Allein bei der Brust-CT lässt sich auf diese Weise die Strahlendosis so drastisch reduzieren, dass keine höhere Belastung als beim Screening auftritt. „Wenn Sie die Brust-CT mit Cadmium-Tellurid (CdTe)-Detektor bei 100 µm Detektor-Pitch und 1.000 Bildern pro Sekunde durchführen, dabei sechs- bis zwölf-Sekunden-Spiral-Scans mit 60 kV machen, erhalten Sie Bilder, die wunderbar klar und deutlich sind“, erläutert Prof. Kalender.

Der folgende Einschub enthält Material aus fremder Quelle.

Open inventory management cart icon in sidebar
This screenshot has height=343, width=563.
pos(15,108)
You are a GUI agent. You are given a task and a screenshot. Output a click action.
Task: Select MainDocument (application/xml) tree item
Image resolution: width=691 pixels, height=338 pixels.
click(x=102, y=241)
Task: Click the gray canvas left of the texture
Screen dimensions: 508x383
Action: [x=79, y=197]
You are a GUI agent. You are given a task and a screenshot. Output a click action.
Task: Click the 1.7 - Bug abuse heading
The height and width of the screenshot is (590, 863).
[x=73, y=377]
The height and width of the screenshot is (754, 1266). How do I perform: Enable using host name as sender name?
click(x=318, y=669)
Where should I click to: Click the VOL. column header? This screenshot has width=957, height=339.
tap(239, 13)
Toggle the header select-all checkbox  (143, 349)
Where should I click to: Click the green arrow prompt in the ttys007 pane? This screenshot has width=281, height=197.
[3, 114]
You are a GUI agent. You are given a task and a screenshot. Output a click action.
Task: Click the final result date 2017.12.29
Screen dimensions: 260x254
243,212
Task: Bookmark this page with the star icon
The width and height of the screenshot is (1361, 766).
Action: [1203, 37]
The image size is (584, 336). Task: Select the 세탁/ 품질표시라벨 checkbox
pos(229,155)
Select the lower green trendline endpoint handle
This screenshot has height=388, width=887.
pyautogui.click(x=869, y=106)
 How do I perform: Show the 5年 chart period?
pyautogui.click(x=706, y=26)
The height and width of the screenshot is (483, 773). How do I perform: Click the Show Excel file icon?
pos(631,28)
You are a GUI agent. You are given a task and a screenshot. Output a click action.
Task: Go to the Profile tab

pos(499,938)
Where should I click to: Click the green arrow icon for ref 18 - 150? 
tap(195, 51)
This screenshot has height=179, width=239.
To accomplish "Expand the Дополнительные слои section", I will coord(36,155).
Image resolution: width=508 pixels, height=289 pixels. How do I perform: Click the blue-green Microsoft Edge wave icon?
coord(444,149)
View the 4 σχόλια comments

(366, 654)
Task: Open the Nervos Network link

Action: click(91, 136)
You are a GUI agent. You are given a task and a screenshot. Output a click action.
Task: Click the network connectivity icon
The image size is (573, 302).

Zur Machbarkeit dieser Technologie publizierte er 2017 eine Studie (Eur Radiol 2017), in der nachgewiesen wird, dass der Photon-Counting-CT 3D-Daten mit klar abgegrenzten Strukturen liefert. „Da beim Photon-Counting jedes einzelne Photon gezählt und dessen Energie bestimmt wird, können wir bei hoher Dosisreduktion maximale Auflösung erhalten. In meiner Studie habe ich gezeigt, dass wir gerade Verkalkungen im dreidimensionalen Raum wunderbar lokalisieren konnten.“

Es gibt jetzt schon zahlreiche Möglichkeiten, die Strahlenbelastung auf ein Minimum zu reduzieren, doch das Photon-Counting wird die CT in Summe weiter nach vorne bringen und auf ein neues Niveau heben, dessen ist sich der Physiker sicher. „Letztlich wird jede CT-Anwendung profitieren. Deshalb ist die eingangs erwähnte Dosisphobie auch unbegründet“, zeigt er sich überzeugt. „Wir wissen und können nachweisen, dass die CT bei geringem Risiko einen sehr hohen Nutzen aufweist.“

 

Profil:

Prof. Dr. Willi Kalender ist Direktor des Instituts für Medizinische Physik an der Friedrich-Alexander-Universität in Erlangen-Nürnberg. Nach seinem Studium der Physik und Mathematik an der Universität Bonn, spezialisierte er sich im Bereich Medizinische Physik. Er ist Gründer von mehr als 10 universitären Spin-Off Unternehmungen, die sich dem Transfer wissenschaftlicher Ergebnisse in die medizinische Anwendung von Produkten widmen. Prof. Kalender ist Träger von 24 Auszeichnungen und Preisen, darunter erster Träger des Gary-Glazer-Preises, mit dem er 2018 auf dem CT-Symposium in Garmisch bedacht wurde.

BU: Beim Photon-Counting wird jedes einzelne Photon gezählt und dessen Energie bestimmt.